--- start PAGE ---
# Pregnant, Newlywed.. want a divorce. Pls advise



## Bellusion (Jun 18, 2013)

I am posting this as a last resort. I don't know what else to do. I hope you guys/ladies can give me some much needed advice!!

I'm 33. Husband is 31. We've been married for 7 months and I'm now 2 months pregnant.

We've had a LOT of issues every step of the way and I'm not sure why we even stayed together. As you read this, you'll probably think several times "why the heck did she stay with him??". My answer - I don't know!! I love him so much and I don't want a divorce but at this point, I see no other option.

When we first started dating, he lived with a girl and her parents. I had no problem with this, but much later I found out that he had a thing for her, even while we were together. I should have realized because he would go on and on and on about her and yet I never even met her. 

He also was (and still is, but hides it) obsessed with anime. And not the tame kind they show on cartoon network that my 11 year old watches. And he had posters all over his wall of these half naked cartoon characters who looked 15. It was disconcerting.. but something I looked past because everything about him was perfect (I thought). Well, I've since found out that he has had extremely strong crushes on these cartoon characters and has masturbated to them, etc. That's just.. I mean he's 31, not 16? And he once told me, after a fight about it, that I "could never measure up to them" (anime girls).

He goes on and on and on about what he wishes I looked like. He even went so far once to show me a picture of someone (a cartoon character!!) and "joked" about pasting my head on her body. I didn't find it funny. He tells me all the time how he wishes I wore glasses (??), how he wishes I would wear my hair a certain way, dress a certain way, etc. And on top of that, he's always saying things like "I like girls that don't try hard", "I have a thing for girls who wear glasses", etc. I seriously have some major insecurity after all of this.

And he goes on and on about his exes. I know ALL about them, even how great the sex was, and details about it!! Which he would bring up after we had sex and were cuddling!! Sure he's not a virgin, but do I really need to know exactly how his ex orgasmed??? Because I do. I know her breast size. I know their secret name for his penis. And his reasoning is that he loves me so much and he wants me to know everything about him.

He also kept cybersex transcripts with all kinds of women. Kept pictures that he sent to them and that they sent to him. Emails. Etc. Why?

He keeps saying "why are you bringing up the past?" but the thing is, I know all of this because HE brought it up.. and now it's hard to deal with all of this knowledge. I never asked for any of this. HE would bring it up.. on his own. And now, if I want to bring up the fact that I know all of this and try to talk about it, he accuses me of not forgiving his past.

On top of all of this, he's had two emotional affairs. The second was very recent which is what is bringing all of this up.

The first one was an ex-coworker. It had been going on since we first met, but I didn't know about it. He told me he was in love with her (she literally didn't even want people to know she was friends with him, and rarely responded to him). Every morning, and every night, she was the first and last person he would text. Like I said, she rarely even responded to him.. I saw this for myself. He lied about it for months. Then He told me he had "promised her" and they were just friends.. despite, during this conversation, getting jealous because "she never had time for him but had time for everyone else" in my own house. He finally ended it and admitted that it was an emotional affair (I am not sure that's what it was, since she didn't reciprocate).. but I'm still not sure he understands how and why it was wrong.
--- end PAGE ---
--- start GIVEN ENTRIES ---
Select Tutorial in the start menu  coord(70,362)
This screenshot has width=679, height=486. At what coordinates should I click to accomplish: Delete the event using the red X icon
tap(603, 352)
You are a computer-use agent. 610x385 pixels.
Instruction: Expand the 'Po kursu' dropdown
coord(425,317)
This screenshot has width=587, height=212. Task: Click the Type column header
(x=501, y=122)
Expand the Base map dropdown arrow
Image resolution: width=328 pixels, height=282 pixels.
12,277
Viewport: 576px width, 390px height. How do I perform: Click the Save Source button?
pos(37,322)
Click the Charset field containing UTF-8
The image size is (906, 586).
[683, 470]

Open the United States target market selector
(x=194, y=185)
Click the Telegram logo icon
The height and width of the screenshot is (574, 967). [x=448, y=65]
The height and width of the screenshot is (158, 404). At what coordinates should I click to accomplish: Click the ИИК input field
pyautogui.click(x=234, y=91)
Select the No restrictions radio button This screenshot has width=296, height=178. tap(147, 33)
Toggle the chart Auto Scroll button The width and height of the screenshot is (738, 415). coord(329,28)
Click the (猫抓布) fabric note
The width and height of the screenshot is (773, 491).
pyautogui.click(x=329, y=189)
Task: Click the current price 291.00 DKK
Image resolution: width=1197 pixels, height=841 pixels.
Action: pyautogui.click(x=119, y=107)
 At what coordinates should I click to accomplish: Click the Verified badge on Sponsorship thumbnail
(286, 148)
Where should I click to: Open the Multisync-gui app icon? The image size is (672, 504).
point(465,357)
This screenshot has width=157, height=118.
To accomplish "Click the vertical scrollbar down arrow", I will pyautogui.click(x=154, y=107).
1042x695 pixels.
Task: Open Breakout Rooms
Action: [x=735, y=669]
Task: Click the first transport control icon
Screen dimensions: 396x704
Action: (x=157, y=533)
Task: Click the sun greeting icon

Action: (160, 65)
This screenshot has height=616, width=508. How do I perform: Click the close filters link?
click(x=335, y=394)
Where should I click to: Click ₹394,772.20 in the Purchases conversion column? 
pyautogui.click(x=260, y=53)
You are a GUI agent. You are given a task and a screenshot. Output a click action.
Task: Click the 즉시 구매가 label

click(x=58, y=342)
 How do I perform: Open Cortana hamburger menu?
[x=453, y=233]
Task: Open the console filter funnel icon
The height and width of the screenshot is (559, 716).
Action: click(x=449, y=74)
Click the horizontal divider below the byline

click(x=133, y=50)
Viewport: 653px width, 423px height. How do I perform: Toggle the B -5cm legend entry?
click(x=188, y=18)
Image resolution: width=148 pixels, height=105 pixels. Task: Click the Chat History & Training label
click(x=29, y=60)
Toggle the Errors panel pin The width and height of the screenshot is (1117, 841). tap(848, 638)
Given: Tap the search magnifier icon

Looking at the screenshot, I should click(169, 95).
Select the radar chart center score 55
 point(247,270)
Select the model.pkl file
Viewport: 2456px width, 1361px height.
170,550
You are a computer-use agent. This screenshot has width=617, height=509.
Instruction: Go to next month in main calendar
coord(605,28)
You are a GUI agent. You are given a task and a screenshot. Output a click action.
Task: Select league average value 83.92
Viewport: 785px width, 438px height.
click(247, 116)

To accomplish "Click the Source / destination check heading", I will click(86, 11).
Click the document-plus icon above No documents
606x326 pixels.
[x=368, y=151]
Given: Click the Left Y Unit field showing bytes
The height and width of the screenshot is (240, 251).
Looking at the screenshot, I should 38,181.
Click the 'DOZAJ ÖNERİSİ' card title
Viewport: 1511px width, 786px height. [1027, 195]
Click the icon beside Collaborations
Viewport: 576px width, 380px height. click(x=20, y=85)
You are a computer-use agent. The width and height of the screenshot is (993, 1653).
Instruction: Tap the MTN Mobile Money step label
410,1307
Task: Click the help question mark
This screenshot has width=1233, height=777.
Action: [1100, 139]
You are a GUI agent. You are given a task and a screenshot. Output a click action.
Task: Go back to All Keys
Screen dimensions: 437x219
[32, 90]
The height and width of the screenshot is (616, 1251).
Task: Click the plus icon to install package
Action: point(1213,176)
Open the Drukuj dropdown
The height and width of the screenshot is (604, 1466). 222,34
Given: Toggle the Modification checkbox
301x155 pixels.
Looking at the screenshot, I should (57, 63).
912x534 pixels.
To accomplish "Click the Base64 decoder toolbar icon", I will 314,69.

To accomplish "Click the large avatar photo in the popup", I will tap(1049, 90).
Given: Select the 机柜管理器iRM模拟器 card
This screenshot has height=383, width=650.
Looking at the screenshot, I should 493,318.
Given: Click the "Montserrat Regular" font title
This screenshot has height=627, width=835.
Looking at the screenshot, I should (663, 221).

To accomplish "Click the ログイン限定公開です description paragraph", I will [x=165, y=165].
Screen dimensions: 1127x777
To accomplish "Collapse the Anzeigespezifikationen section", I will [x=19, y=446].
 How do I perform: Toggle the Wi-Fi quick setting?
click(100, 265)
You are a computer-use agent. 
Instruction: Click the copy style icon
--- end GIVEN ENTRIES ---
## WHAT YOU NEED TO DO
Carry on the forum post about the pregnant newlywed weighing a divorce, starting right after its final sentence.

## THE REPLY
The second, recent, was with a co-worker at his new job. The first hint of this was when he gave her money and she went and bought him a pack of cigarettes. He went on and on and on about how nice she was, the nicest person he's ever worked with, etc. etc. Um, ok.. I wish I could get even half that amount of praise even though I do 100 times more than she did. Then it started that I was no longer being invited to come to his work (he works at a restaurant). And then he started lying about her being at work when he was. After many arguments, it finally came out that he had a crush on her but that's all it was. I don't know if I believe that or not.. but that's all I can get out of him.

We have sex once a week, and only when I make a big deal about us NOT having sex. I am currently his taxi as he lost his license because he didn't pay a speeding ticket.. and he doesn't respect my time at all. He doesn't ask if I can take him places, he just tells me to take him. He just assumes that I'm always available. Like right now, I'm waiting on a call to go pick him up at work. He should've been off hours ago and I haven't heard from him. Not even a "working late, sorry". I just have to sit here.. and wait. 

I try to talk to him but he doesn't listen to anything. It goes in one ear and out the other. I explain to him that I feel like he's not attracted to me for many, many reasons that I tell him about.. and his answer? "Not true, I am attracted to you". And that's the end of the conversation. Complete dismissal. I get tired of trying to talk so I write him a long text.. and he picks out the one thing that could be taken negative about him and only replies to that. Nothing else. I wrote him a handwritten letter, he didn't read it.

I get voicemails from him where he's talking to me so hatefully and disrespectfully and during the middle of these, he'll stop to talk to someone else and will be so nice and sweet. And it hurts. *I* am his wife.. shouldn't I be the one he talks to nicely and sweetly??

When he's at home, he's always on his phone playing games. Or on the playstation playing games. That's all he ever does. I've begged for date nights and he just responds with "we don't have the money for that".

I don't know what to do. I love him but this isn't a good relationship. But I'm pregnant.. so now I feel trapped. I thought he was so perfect in the beginning.. he showered me with attention and affection and he was just great. But now.. not so much. And it hasn't even been a year.


----------



## Maneo (Dec 4, 2012)

1. separation
2. divorce
3. focus on what is best for the kids
4. next time, take some time before you commit


----------



## Anon Pink (Jan 17, 2013)

This is ... Wow... Why do you love him? What made you fall in love with him and what made you feel confident that you two could manage a life together?


----------



## committed4ever (Nov 13, 2012)

Wow! That's a LOT to handle while pregnant! Every thing about him is scary. What are his good traits? I would say counseling but it's only so many issues a counselor can handle at one time.

I really feel for you. I hope you can get some help in resolving your situation. Hopefully someone who has dealt with something this intense can advise you. Just wanted to post to let you know I really feel for what you're going through.


----------



## lifeistooshort (Mar 17, 2013)

Exceedingly immature and low self esteem. He must keep you in your place by letting you know how great of a catch he is, how he's doing you a favor because you're not really his type, and what a player he is. I would have dumped him ages ago but if you want some fun tell him about the huge c$cks you've had and how you miss that. Give him lots of good stories about every guy that ever bent you over and how it's good you can think about that with him. Watch him, he'll either run off and pout or lose his mind, because he's really a pathetic person with low self esteem.
_Posted via Mobile Device_


----------



## MrK (Sep 2, 2010)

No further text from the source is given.